A highlight of the centennial is a display of a 24-foot section of the legendary 120-foot paper scroll on which Kerouac during a three-week writing binge typed the final draft of his best-known novel, On the Road (1957). The exhibit, which opened on March 18, will be on display until April 15 at Boott Cotton Mills Gallery at the Lowell National Historical Park. Described by the National Park Service as “one of the most extraordinary and highly valued manuscripts in American literary history,” it is on loan from Jim Irsay, owner of the Indianapolis Colts, from his “renowned collection which includes historic and iconic artifacts from rock music, American history and pop culture.” Irsay reportedly paid $2.43-million for the scroll.
Culturally speaking, it is particularly apt that Irsay is custodian of this unique artifact. His father, Robert Irsay, will never be forgiven in Baltimore for moving the Colts “in the dead of the night” to Indianapolis in 1984. For his part as a football icon, Kerouac was a star running back at Lowell High School, the Horace Mann School in New York City, then briefly at Columbia University (from which he dropped out). Biographers and memoirists have speculated that Kerouac’s alcoholism, depression, erratic behavior, and early death may have been related to brain injuries incurred during his short but intense football career.
The Jack Kerouac Estate and the organizations comprising Kerouac@100 have been working to create a more permanent memorial presence for the writer’s legacy in Lowell. A Jack and Stella Kerouac Center for the Public Humanities already exists at UMass Lowell. The newly created Jack Kerouac Foundation hopes to establish in the city a museum and performance center in the writer’s name.

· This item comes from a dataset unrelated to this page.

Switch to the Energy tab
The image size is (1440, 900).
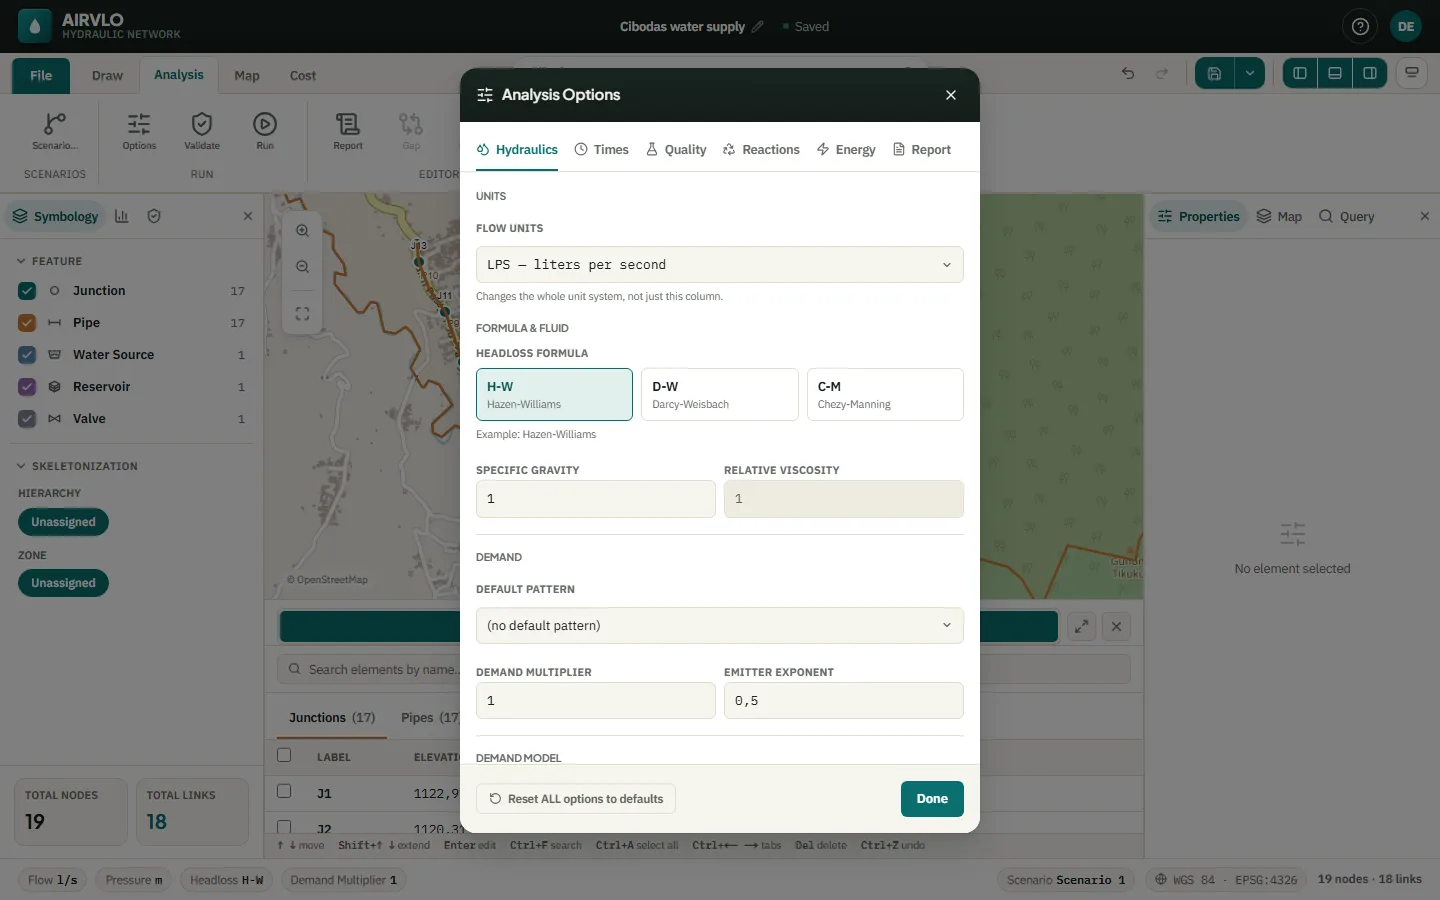(846, 150)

There can be a fine line between the purposes of sedate institutions like museums and universities and those of tourist-bait theme parks. But Kerouac is quintessentially a reflection of the culture of his American era. There already exists a Jack Kerouac School of Disembodied Poetics, affiliated with Naropa University in Boulder, Colorado, which was founded at the urging of his friend, the poet Allen Ginsberg, and the self-styled “Outrider” poet Anne Waldman. Lowell deserves and can justify establishment of a living cultural memorial to a writer whose own unique literary road began and ended in that city.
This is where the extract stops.